---------- Input records ----------

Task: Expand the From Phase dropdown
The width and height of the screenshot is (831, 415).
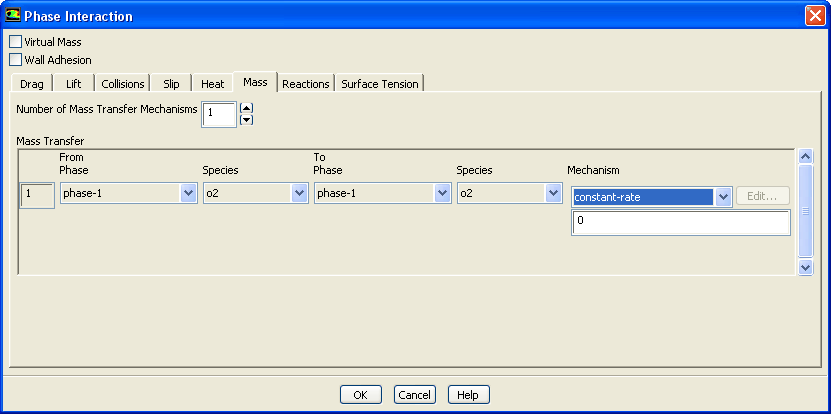Action: (x=188, y=194)
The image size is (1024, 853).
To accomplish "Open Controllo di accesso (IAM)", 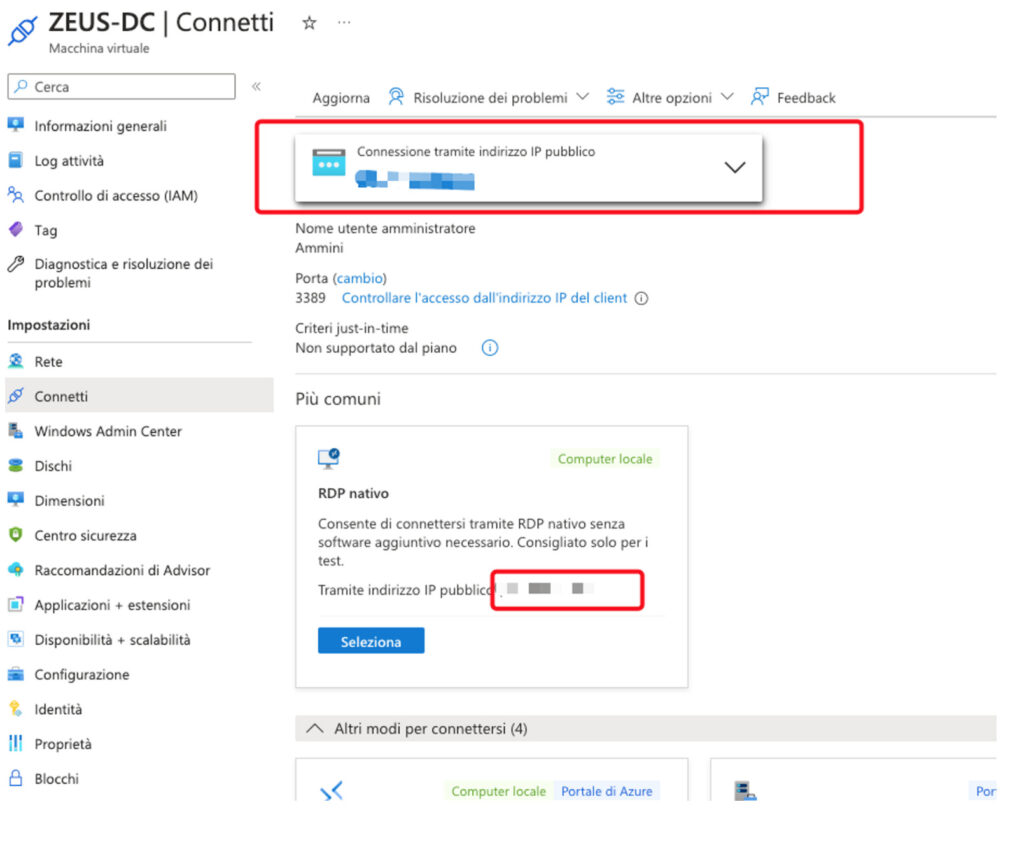I will coord(115,196).
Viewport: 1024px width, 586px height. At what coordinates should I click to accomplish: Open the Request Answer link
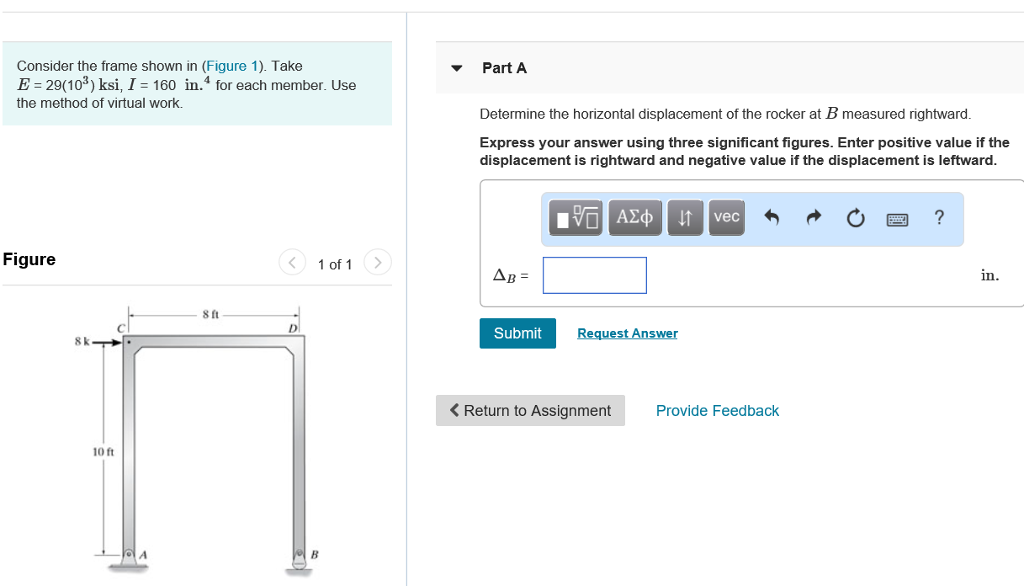point(627,333)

----------

> **Aim of the task**
Find the line that contains "Viewport: 1024px width, 586px". Reproduce it and every later line of the records exactly, minus the pictures.

> **Output**
Viewport: 1024px width, 586px height. At what coordinates should I click to accomplish: Open the Request Answer link
point(627,333)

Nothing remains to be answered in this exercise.